• [WORK TO BE COMPLETED] Only certain lines below are wanted: those starting at the line containing "Screen dimensions: 1367x812" and ending at the line containing "Task: Take a snapshot with the camera icon", both included, each retyped exactly.

**** MATERIAL SUPPLIED

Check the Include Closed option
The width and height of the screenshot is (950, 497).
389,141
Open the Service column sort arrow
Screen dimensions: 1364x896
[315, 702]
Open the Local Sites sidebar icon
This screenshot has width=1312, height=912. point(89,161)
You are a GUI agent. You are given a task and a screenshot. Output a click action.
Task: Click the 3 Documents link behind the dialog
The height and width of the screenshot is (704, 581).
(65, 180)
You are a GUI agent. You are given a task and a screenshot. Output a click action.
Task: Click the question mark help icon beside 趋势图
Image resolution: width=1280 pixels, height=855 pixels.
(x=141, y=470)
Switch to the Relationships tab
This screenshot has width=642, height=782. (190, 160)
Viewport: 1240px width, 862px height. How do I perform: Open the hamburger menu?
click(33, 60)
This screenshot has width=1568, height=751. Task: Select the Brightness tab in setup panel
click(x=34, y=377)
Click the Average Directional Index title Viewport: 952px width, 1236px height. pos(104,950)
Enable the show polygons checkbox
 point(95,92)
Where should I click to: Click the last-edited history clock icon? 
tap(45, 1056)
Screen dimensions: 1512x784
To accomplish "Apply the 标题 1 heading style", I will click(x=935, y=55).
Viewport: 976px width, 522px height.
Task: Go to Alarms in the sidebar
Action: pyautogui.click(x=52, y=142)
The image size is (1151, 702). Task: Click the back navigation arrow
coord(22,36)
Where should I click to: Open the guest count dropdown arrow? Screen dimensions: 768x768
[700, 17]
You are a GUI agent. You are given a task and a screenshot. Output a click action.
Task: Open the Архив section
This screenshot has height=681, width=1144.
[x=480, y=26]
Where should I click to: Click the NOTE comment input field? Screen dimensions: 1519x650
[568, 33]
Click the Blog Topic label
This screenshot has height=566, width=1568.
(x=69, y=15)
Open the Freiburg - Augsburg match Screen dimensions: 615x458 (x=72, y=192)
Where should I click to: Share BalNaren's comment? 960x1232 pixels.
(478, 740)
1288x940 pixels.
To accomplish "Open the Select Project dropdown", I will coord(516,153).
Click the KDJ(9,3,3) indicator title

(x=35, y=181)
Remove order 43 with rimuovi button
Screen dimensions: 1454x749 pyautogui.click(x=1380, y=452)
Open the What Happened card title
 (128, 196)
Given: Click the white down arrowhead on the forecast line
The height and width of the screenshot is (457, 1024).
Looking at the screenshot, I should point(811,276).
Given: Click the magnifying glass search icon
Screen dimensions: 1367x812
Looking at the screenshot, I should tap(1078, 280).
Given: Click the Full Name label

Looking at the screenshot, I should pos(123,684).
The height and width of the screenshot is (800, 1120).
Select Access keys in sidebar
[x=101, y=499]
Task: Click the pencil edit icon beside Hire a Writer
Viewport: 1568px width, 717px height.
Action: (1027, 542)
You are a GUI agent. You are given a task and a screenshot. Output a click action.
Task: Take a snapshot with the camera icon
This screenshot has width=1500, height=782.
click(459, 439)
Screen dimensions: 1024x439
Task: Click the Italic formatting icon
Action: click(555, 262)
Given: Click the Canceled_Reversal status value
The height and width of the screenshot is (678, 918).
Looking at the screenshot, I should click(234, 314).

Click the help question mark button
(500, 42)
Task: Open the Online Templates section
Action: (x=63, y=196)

********

• [WRITTEN SOLUTION]
Screen dimensions: 1367x812
Looking at the screenshot, I should tap(1078, 280).
Given: Click the Full Name label

Looking at the screenshot, I should pos(123,684).
The height and width of the screenshot is (800, 1120).
Select Access keys in sidebar
[x=101, y=499]
Task: Click the pencil edit icon beside Hire a Writer
Viewport: 1568px width, 717px height.
Action: (1027, 542)
You are a GUI agent. You are given a task and a screenshot. Output a click action.
Task: Take a snapshot with the camera icon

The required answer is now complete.